The challenges play out differently across the three:

In product, the AI's outputs are typically consumed by the product's end user. The product is the integration surface; the user's experience of the AI's failures is the product's reputation problem. The empirical evidence on user-facing AI failures is fragmentary but consistent: users tolerate occasional misses more than they tolerate confident incorrectness; calibration matters more than peak quality; the AI's humility is a feature.

In operations, the AI's outputs typically drive automated actions or strongly guide human action. The integration surface is the operational system; the cost of an AI failure is measured in shipped product, transacted dollars, or operational disruption. The empirical evidence on operational AI is older and richer than on user-facing AI — the pattern-recognition systems for fraud detection, recommender systems for inventory management, anomaly detection for predictive maintenance have been in production for a decade-plus.

In decision support, the AI's outputs typically inform managerial or executive decisions. The integration surface is the manager's deliberation process. The cost of a failure is harder to measure — bad decisions made on AI-augmented analysis blend into the broader noise of bad decisions made on conventional analysis — but the cumulative cost is potentially large because decisions at this level have outsize organizational consequence.

The chapter walks the three surfaces in turn, with the agentic-AI work (treated in §4.2 because it crosses the boundaries) introduced first as the active frontier shaping how all three are evolving.

4.2 Agentic AI systems — what they are, what they aren't

The term agent in AI has carried different meanings over the field's history. In the symbolic-AI tradition, an agent was a system that perceived an environment and took actions to maximize a goal under explicit goal-representation.
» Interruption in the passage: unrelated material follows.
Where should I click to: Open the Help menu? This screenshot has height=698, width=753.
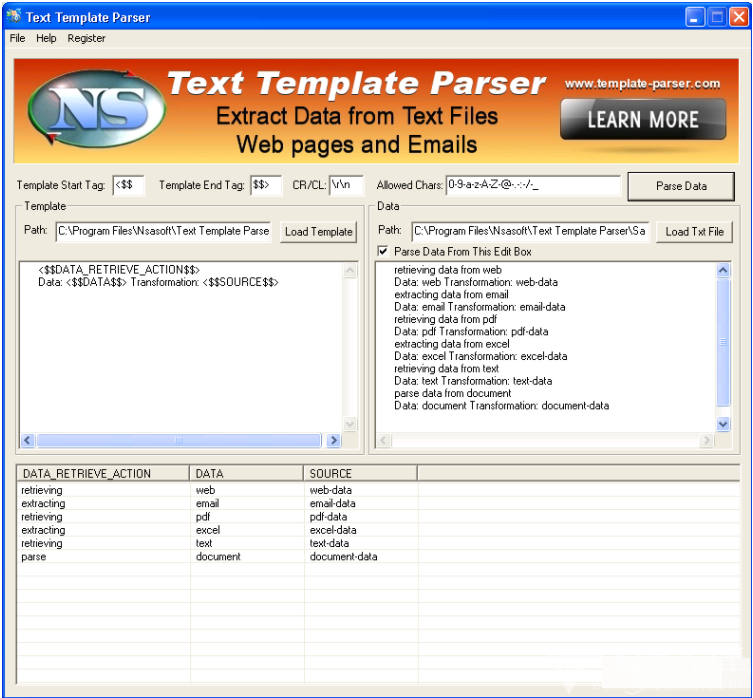[x=46, y=38]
In the foundation-model era — 2023 onward — agentic has come to mean something narrower and looser: a system that takes multiple steps to accomplish a task, often calling external tools (APIs, databases, code execution) between LLM invocations, with some persistence across steps.

The 2024-2026 wave of agentic systems has produced several reference implementations: ChatGPT's tool-calling and code-interpreter features; Claude's tool-use API; Anthropic's Computer Use feature; OpenAI's Operator; AutoGPT, LangGraph, CrewAI, and similar open-source orchestration frameworks; enterprise-specific agentic systems (customer-service agents that read knowledge bases; coding agents that traverse repositories; research agents that query the web and synthesize findings).

The promise of agentic AI is straightforward: rather than the user prompting the system for a single output, the user describes a goal and the system takes the multiple steps required to accomplish it. The reality has been more complicated. Three observations from the deployment record:

Agentic systems amplify the methodology-gap failure modes from Part I §1.3. Drift accumulates across steps; an agent's behavior in step 7 depends on the state accumulated through steps 1-6, which depends on the (possibly hallucinated, possibly sycophantic) outputs from earlier steps. Long-context drift (the Laban 2025 finding from Part V §5.2.2) compounds across agent execution.¹ The single-turn benchmark on which an agent's underlying foundation model was evaluated does not predict the multi-step agent's behavior; the agent is operating outside the benchmark distribution by construction.

The reliability question is harder than it looks. A single-step LLM call that produces correct outputs 95% of the time produces correct multi-step outputs at rates closer to (0.95)^N where N is the number of steps. For a 10-step agent the compound rate is ~60%. The arithmetic is harsher than it appears because the failure modes at each step are not independent — failures earlier in the chain bias the system toward further failures later.

Tool-calling reliability is the practical bottleneck. Foundation models in 2026 are reasonably good at deciding which tool to call and at constructing the inputs to it. They are less reliable at handling tool outputs that don't match what the model expected, at recovering from tool failures, and at avoiding repeated calls that produce circular state. The robustness work required to make agentic systems production-grade is engineering work that the orchestration frameworks are doing, but it is not yet at the maturity level the foundation-model layer has reached.

The guide treats agentic AI as an active frontier rather than a settled capability. The work happening at frontier labs (Anthropic's Computer Use; OpenAI's o-series models trained explicitly for multi-step reasoning; Google's agentic Gemini features) and at the open-source orchestration layer is changing the picture quickly. The general shape of the gap — single-step capability exceeds multi-step reliability — is unlikely to close completely; the question is how much it narrows.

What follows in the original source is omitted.